▸ **WRITTEN PROBLEM**: Lay out the listing below as a numbered list, from the line containing "Select the +13.5 outcome priced 1.65" up to and including the line containing "coord(163,769)". Skip blank lines and leave the pictures out.

▸ **DATASET ENTRIES**:
** BEGIN **

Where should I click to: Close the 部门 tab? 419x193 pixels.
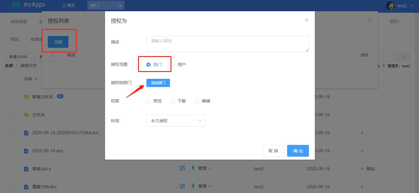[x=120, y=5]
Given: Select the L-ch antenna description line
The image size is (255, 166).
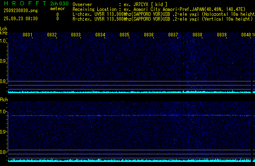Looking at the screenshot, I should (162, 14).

** END **
** BEGIN **

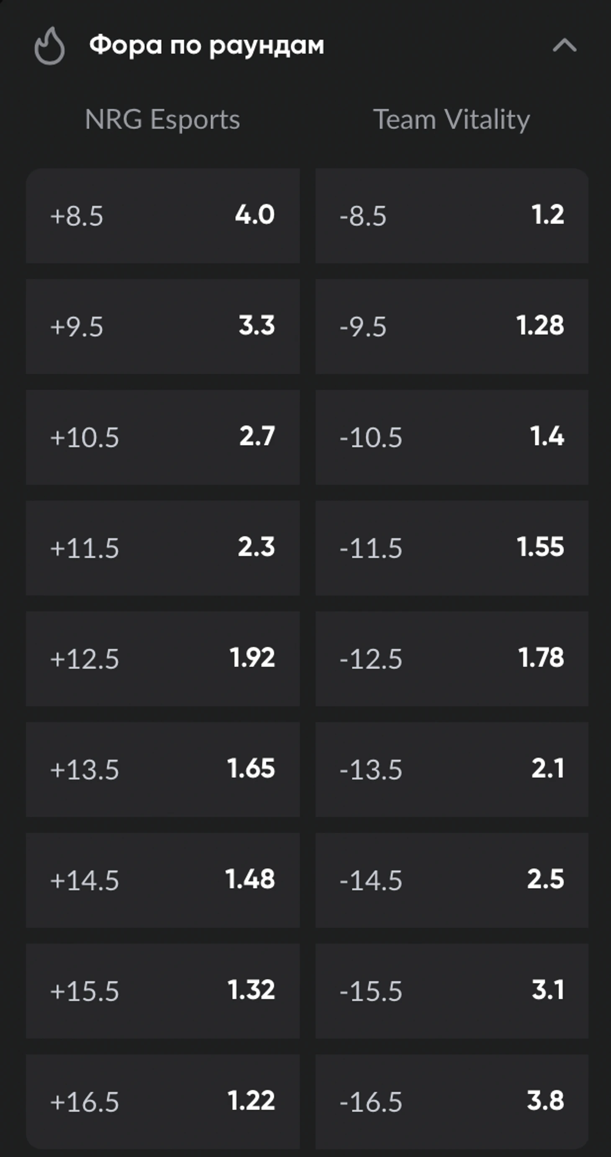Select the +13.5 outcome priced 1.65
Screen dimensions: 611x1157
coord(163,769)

** END **

▸ **ANSWER TO THIS PROBLEM**:
1. Select the +13.5 outcome priced 1.65
2. Screen dimensions: 611x1157
3. coord(163,769)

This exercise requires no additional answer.